Category-wise, travel and entertainment has continued to rebound after the severe pullback during peak Covid times. Pharmaceuticals, direct-to-consumer brands, banks and household/personal care have also shown particular strength.

The CW also has wrapped its upfront sales, according to a person familiar with the process. Volume up in digital but steady in linear primetime, but pricing increases of 9% to 11%. Paramount and Warner Bros Discovery currently co-own the CW but the companies are reportedly in discussions with Nexstar Media Group about the company taking a majority stake.


Three leading media execs said upfront sales will wrap up shortly with Paramount and NBCUniversal seeing increases in the high single digits, according to CEOs Bob Bakish and Jeff Shell.

Fox Corp. CFO Steve Tomsic was on board with a 9%-to-12% range presented by analyst Doug Mitchelson at a CSFB investor conference Tuesday, noting the strength of the company’s news and sports. The execs spoke in back-to-back to Q&As.

Shell is “thrilled” with the increase since NBCU had expected a lower “mid-single-digit” boost coming in. Volume is comparable with last year.
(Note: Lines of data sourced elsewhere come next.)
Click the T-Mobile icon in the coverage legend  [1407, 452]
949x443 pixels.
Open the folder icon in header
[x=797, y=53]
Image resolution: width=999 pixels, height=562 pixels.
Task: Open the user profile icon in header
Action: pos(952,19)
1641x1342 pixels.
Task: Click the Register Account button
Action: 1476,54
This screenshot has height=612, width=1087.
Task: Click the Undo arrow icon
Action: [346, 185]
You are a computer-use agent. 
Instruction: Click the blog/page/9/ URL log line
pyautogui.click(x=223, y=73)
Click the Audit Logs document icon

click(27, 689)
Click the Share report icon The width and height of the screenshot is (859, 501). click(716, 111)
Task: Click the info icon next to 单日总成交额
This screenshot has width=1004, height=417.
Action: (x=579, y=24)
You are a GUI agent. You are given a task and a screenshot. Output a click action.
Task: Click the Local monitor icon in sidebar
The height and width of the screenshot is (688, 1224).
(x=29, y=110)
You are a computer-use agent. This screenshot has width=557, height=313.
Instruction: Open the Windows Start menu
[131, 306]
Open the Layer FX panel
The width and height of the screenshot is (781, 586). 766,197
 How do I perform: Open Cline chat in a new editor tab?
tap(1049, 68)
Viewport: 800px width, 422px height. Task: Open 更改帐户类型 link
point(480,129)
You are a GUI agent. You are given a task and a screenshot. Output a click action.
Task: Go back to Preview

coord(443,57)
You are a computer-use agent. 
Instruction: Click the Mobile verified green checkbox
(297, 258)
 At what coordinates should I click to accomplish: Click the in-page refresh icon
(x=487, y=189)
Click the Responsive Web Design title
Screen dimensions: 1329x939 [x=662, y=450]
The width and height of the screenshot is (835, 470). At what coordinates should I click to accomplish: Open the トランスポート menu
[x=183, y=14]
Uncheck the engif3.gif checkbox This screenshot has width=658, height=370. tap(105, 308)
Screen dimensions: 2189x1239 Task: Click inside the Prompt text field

He said declines in “viewership and distribution due to cord cutting and everything else was offset by pricing at Peacock.” The addition of the streaming service has made NBCU the biggest advertiser at the upfront, he said, and sales are pretty much complete with only a “smattering” left.

Paramount is about “80% to 90%” done – “so almost there but not totally,” said Bakish, citing price increase in the “high singles” for both broadcast and cable, and digital volume up “significantly.” He thinks that’s partly from competitors “doing some things that are probably too aggressive on the linear pricing side — because we have seen agencies add digital volume as the upfronts go on.” He didn’t elaborate on who did what.

Tomsic noted “really, really strong levels of commitment, which are north of where we were at this time last year. And just as important in all of that, apart from doing it with all of our traditional linear nets, we’ve been able to get really really strong interest and commitments for Tubi,” its AVOD service.

It’s an executive window into an upfront season that’s been taking some time to close after presentations in May amid rather intense economic uncertainty.

“Net-net the market’s a little tough for sure,” Bakish said. “Visibility is mixed and there are some challenges given the economic headwinds. We are seeing some categories that are affected by things like supply chain and inflation, but we are also seeing some categories that are doing well – travel, movies, sports. And politics will be a huge plus in the second half of the year.”

Shell said NBCU is starting to see some weakness in the scatter market, but it’s very segment specific. Auto spend is extremely weak, likely driven by the lack of inventory — so a supply chain issue, not inflation, he said. Pharmaceutical advertising is also soft.

Inflation is near a 40-year high making goods and services of all kinds more expensive. There’s a fear of recession as the U.S. Federal Reserve raises interest rates to combat rising prices And the pandemic is having a lingering effect on global manufacturing supply chains. Companies, faced with higher costs and uncertainty, are trimming ad budgets.

Tomsic noted an “element of softness to things like linear entertainment, which is a relatively small component” of the Fox portfolio. “The whole macro world is trying to talk ourselves into a recession, but we’re really not seeing it from the perspective of what we’ve seen from the upfront.”